## Start THE DATA

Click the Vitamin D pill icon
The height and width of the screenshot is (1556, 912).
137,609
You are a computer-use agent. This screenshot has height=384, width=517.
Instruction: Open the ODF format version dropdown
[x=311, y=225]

## End THE DATA
## Start THE DATA

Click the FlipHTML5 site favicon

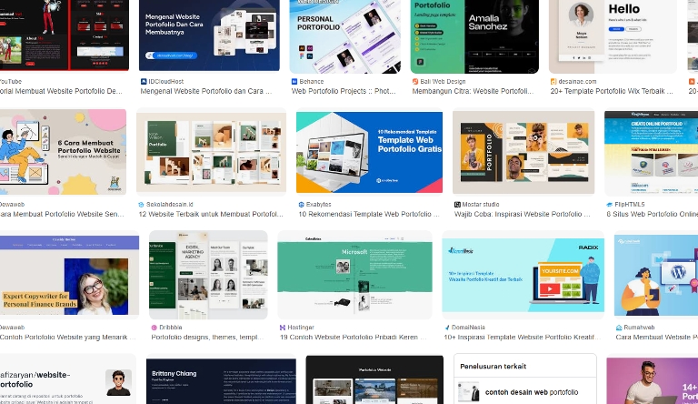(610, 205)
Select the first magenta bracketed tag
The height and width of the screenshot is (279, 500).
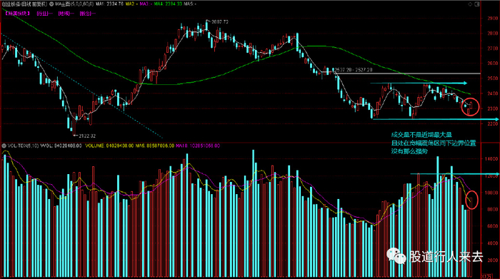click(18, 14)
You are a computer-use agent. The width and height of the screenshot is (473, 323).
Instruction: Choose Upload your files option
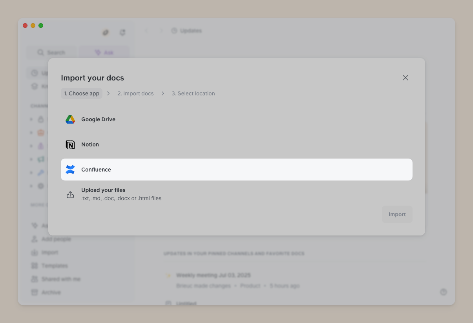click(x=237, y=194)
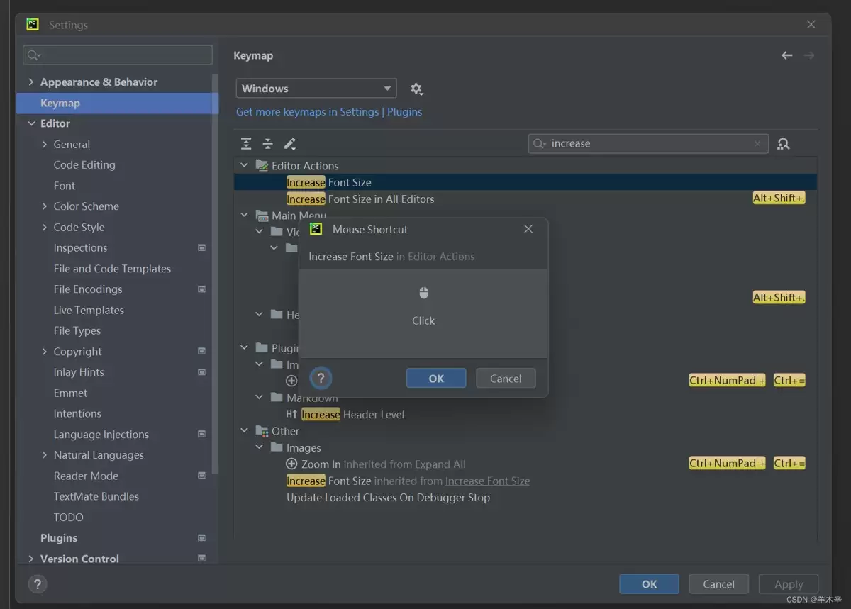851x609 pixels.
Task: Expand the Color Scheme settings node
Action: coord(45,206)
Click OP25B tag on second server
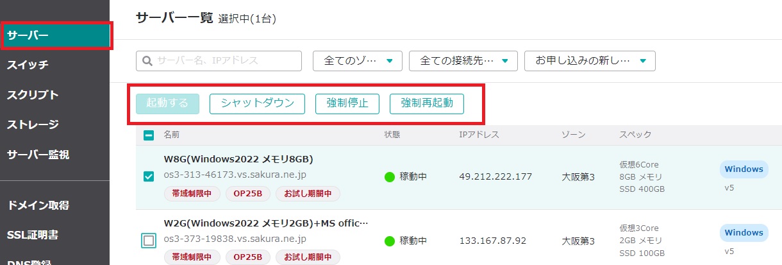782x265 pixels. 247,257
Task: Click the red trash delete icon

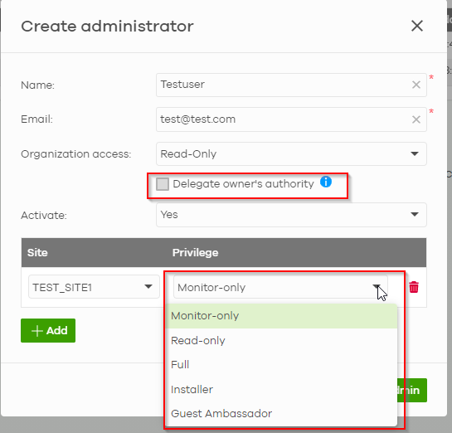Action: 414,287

## End THE DATA

REQUIREMENTS: Lay out the lines of the listing as a Markdown table with the columns No. and Text, giving each line its own numbered row and leaving out blank lines. Begin at the line that contains "Click the Vitamin D pill icon" and stop after the line that contains "[x=311, y=225]".

CORRECT ANSWER:
| No. | Text |
|---|---|
| 1 | Click the Vitamin D pill icon |
| 2 | The height and width of the screenshot is (1556, 912). |
| 3 | 137,609 |
| 4 | You are a computer-use agent. This screenshot has height=384, width=517. |
| 5 | Instruction: Open the ODF format version dropdown |
| 6 | [x=311, y=225] |